President Michael D. Higgins gave the keynote speech at the launch of Belonging to Limerick Integration Plan, 2018 -2022, by Limerick Integration Working Group and Limerick City and County Council. The launch took place in the iconic Thomond Park Stadium on Friday 28 September.
Eugene Quinn, National Director of Jesuit Refugee Service Ireland is chair of the Limerick Integration Working Group and author of the report and he says the plan aims to create a “vibrant, inclusive and truly intercultural society in Limerick in which all residents belong and are valued equally, regardless of their colour, creed or culture.” The plan focuses on education, information-sharing, awareness and access to public services as priority areas in effective cooperation between all Limerick residents, according to Eugene Quinn.
The tone of the launch was set from the beginning of the event with a performance from The Limerick Gospel Choir as they marched and clapped before those overlooking the pitch in Thomond Park. The crowd numbered over 250, made up of Limerick residents from all backgrounds, local service providers, and representatives of the 19 partner organizations that make up the Integration Working Group. The event included exhibits from local artists from migrant backgrounds, and performances by musicians from the Limerick Filipino and Polish communities.
In his keynote address, President Higgins said: “We do best when we make the effort to understand and accept the complexity of identity. Moving on from simply ‘tolerating’ differences, we can embrace and celebrate what makes the newest ‘citizens of Limerick’ unique; understanding the importance of seeing culture as a process open to change in accordance with time, place and history, no one strand being asked to cede its identity to another.”

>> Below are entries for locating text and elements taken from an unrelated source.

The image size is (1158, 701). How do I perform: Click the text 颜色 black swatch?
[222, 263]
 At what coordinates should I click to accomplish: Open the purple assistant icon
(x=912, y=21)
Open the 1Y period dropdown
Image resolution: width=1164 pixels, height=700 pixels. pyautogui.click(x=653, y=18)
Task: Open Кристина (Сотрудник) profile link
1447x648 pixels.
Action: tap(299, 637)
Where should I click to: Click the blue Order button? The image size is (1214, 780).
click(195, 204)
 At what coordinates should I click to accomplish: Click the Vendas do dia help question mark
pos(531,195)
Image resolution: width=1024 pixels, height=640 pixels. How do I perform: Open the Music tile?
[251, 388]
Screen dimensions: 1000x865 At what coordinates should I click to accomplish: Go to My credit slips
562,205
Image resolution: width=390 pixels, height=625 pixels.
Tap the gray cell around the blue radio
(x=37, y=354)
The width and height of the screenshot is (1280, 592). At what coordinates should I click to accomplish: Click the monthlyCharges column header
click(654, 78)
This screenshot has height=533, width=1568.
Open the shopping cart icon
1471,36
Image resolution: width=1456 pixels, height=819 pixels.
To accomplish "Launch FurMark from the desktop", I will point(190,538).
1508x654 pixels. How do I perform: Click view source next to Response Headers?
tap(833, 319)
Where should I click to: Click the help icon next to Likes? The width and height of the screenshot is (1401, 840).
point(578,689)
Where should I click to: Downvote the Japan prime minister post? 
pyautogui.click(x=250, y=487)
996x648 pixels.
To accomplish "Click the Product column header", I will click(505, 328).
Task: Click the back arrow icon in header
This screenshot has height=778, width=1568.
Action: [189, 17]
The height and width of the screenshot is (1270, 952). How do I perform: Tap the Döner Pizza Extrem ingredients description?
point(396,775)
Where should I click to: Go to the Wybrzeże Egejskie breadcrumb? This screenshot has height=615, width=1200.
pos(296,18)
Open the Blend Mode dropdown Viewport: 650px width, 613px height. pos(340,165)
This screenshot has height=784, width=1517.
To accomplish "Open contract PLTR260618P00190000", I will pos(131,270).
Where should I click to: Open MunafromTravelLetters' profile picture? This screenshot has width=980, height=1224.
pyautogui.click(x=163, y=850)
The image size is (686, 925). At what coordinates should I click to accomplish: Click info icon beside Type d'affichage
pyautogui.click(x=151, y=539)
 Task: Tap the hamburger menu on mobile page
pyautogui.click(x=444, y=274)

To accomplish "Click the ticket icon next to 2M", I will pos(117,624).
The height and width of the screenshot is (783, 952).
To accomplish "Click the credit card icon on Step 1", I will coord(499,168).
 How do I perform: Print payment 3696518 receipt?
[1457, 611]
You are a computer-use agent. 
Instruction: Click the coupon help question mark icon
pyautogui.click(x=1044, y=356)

According to Eugene Quinn, at the heart of this 5-year integration plan are the concepts of ‘Belonging and Diversity Advantage’. “Belonging encapsulates a vision, a strategy and a future for Limerick and beyond. It is a desire and a hope shared by migrants to belong. Diversity advantage envisages migrants as resources for local economic, social and cultural development, not only vulnerable groups in need of supports and services. Migrants as the subject and not the object of change.”
The authors of the plan believe that migration and diversity offer a huge opportunity for Limerick. The plan emphasises the positive side of the balance sheet, they say, adding, “Migration is good for the economy, addressing skills shortages, adding flexibility, capacity and diversity to the labour force and helping to create a more attractive environment to locate culturally diverse international business and global investment.”
But Eugene Quinn warned against a rise globally in anti-immigrant rhetoric, with states becoming increasingly inward looking and fearful. “There is a tendency to scapegoat those who are different, who do not speak like us, who do not look like us. We must fight the myths and misinformation about migration and the fear that generates. Irrespective of colour, creed or culture we share more in common than that which divides us. Diversity is good, it enriches us, challenges us and teaches us new ways of being and doing. This is why migrant integration strategies like Belonging to Limerick are so important.”
“The launch was a resounding success,” according to Leonie Kerins, CEO of Doras Luimní who expressed her gratitude to everyone who came to support the new integration plan. “The overwhelming support we have received goes to show this city’s commitment to a sustainable integration structure that holds all cultures, languages, traditions and people in high regard. We want this this city’s residents, regardless of their backgrounds, to truly belong to Limerick, and I believe that Friday’s launch was a positive step toward achieving this goal.”
Belonging to Limerick is Limerick’s 3rd integration plan.